Whereas it is already acknowledged that influenza patients expel large droplets as they cough and sneeze, our findings suggest that influenza patients also produce small aerosol particles (≤5 μm) that contain viable virus. Viable virus was detected in areas close to the two patients but not in adjoining rooms separated by curved paths. Because fluid dynamics modeling was not used to study air-circulation in this work, it was not clear whether positioning of the samplers in a direct path to sick individuals was important; perhaps the overriding factor was closeness to the persons.

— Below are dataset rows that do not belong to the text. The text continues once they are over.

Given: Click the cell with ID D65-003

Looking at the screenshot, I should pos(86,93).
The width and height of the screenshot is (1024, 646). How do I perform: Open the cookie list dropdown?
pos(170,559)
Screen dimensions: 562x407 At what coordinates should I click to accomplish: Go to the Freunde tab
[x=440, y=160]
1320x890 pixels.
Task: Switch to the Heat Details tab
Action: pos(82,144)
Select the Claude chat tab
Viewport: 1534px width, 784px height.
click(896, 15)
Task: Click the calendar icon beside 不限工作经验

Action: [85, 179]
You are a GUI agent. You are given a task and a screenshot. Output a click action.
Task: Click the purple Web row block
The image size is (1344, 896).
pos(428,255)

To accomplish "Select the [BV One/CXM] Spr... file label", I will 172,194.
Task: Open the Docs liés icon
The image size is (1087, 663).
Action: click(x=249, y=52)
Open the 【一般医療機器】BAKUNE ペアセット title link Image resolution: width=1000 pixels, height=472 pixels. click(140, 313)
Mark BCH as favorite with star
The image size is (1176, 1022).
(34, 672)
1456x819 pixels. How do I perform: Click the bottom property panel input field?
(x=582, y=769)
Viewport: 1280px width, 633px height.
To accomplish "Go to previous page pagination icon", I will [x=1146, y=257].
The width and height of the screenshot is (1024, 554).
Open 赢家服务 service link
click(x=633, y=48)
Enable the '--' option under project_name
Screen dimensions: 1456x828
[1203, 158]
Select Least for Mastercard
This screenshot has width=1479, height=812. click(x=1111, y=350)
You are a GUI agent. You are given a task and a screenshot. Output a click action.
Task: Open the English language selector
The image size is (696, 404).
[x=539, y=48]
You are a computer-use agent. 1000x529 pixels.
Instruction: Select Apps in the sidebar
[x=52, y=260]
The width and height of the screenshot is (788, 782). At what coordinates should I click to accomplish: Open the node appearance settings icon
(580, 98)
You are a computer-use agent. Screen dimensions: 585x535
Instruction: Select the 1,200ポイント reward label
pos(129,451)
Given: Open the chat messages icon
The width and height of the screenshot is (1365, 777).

The hemagglutinin gene of influenza virus A/Gainesville/07/2013(H3N2) is essentially identical to that of A/Washington/3262/2012(H3N2) (GenBank Accession number CY141277). It has less sequence homology to the corresponding gene of A/Gainesville/01/2012(H3N2) (GenBank Accession number KF142471), which circulated in Gainesville in 2012. Since Florida and Washington are situated on opposite coasts of the USA, it is plausible that A/Gainesville/07/2013(H3N2) stemmed from someone who had traveled to Florida from the West coast. Sequence analyses of the other genes of A/Gainesville/07/2013(H3N2) indicated that the virus was similar to other nonvariant H3N2 strains in circulation in the USA, suggesting influenza vaccines were not protective for the two patients of this report.

These findings of this work are consistent with recent reports of influenza viruses in fine particle aerosols in the exhaled breath of influenza patients [13, 14], and collectively, these reports challenge the notion that influenza virus is only transmitted through mucous contact with large droplets.